Below is an instruction that describes a task, paired with an input that provides further context. Write a response that appropriately completes the request.

### Instruction:
Make a prediction about what will happen in the next paragraph.

### Input:
Mary had been living in the small town for many years and had never seen anything like what was coming.

### Response:
Mary will be surprised by what she will see.


In [None]:
generate_response(
    instruction="Identify a suitable <verb> in the following sentence.",
    input_text="Cat <verb> in the garden.",
)

Below is an instruction that describes a task, paired with an input that provides further context. Write a response that appropriately completes the request.

### Instruction:
Identify a suitable <verb> in the following sentence.

### Input:
Cat <verb> in the garden.

### Response:
Cat sat in the garden.


## Push the model to your Hugging Face Hub


Optionally, Hugging Face allows to you easily store trained models in their hub.

In [None]:
# Note: The token needs to have "write" permission
#       You can check it here:
#       https://huggingface.co/settings/tokens
# Uncomment and run this if you wish to publish the model to Hugging Face Hub
# model.push_to_hub("my-gemma-finetuned-model")

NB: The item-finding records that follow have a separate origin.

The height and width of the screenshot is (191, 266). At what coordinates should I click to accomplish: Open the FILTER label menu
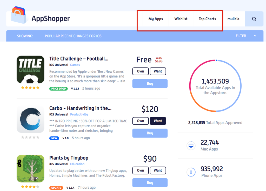pyautogui.click(x=241, y=36)
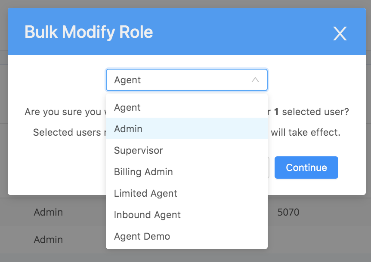Click the Continue button

coord(306,168)
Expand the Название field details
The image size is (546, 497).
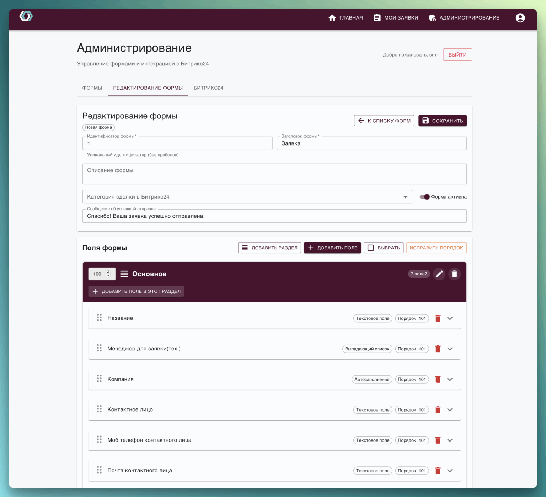(x=450, y=318)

In this tutorial, you have learnt how to fine-tune a Gemma model using JORA and convert it to the Hugging Face model format for inference. By leveraging JAX's JIT compilation and tensor-sharding capabilities, you can achieve efficient resource management, enabling accelerated fine-tuning with reduced memory requirements.

This framework improves the scalability and feasibility of fine-tuning LLMs for complex RAG applications, even on systems with limited GPU resources.